> [TASK GOAL]:
Only these lines are needed: the first line of the entries below through the line with "Task: Click the green checkmark emoji", each returned exactly.

> [Collected data entries]:
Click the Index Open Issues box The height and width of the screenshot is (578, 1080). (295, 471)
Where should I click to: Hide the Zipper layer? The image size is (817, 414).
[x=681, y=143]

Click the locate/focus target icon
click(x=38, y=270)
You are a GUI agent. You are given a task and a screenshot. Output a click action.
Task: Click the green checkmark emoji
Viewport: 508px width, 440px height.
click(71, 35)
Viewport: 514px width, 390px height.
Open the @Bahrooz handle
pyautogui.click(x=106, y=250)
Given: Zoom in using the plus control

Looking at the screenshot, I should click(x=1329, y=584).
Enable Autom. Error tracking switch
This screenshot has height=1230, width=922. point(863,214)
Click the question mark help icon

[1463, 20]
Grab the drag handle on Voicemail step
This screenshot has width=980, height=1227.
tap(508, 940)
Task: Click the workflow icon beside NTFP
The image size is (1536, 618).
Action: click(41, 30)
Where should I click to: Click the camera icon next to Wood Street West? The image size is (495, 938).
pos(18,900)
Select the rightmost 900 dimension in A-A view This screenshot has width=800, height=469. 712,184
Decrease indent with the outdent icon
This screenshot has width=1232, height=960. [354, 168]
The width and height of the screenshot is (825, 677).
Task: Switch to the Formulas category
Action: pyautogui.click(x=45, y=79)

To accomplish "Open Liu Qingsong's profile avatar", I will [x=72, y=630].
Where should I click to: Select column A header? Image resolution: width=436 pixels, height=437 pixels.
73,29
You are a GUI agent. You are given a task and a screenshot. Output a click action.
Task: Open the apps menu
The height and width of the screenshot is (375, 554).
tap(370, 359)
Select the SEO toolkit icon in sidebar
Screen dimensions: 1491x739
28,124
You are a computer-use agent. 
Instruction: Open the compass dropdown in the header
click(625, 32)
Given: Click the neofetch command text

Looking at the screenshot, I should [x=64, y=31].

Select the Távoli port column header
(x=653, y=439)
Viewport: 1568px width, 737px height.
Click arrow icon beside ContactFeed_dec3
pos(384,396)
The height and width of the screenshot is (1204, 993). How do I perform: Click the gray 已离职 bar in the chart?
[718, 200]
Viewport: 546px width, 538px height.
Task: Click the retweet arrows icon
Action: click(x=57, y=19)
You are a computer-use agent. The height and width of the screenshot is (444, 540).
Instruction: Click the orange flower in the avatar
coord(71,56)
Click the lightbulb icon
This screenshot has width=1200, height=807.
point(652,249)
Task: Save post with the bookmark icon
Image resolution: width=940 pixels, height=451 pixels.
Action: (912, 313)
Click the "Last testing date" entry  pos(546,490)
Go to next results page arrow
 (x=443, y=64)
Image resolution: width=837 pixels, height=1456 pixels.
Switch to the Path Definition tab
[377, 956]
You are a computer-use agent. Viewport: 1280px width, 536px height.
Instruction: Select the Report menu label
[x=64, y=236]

> [RESULT BELOW]:
Click the Index Open Issues box The height and width of the screenshot is (578, 1080). (295, 471)
Where should I click to: Hide the Zipper layer? The image size is (817, 414).
[x=681, y=143]

Click the locate/focus target icon
click(x=38, y=270)
You are a GUI agent. You are given a task and a screenshot. Output a click action.
Task: Click the green checkmark emoji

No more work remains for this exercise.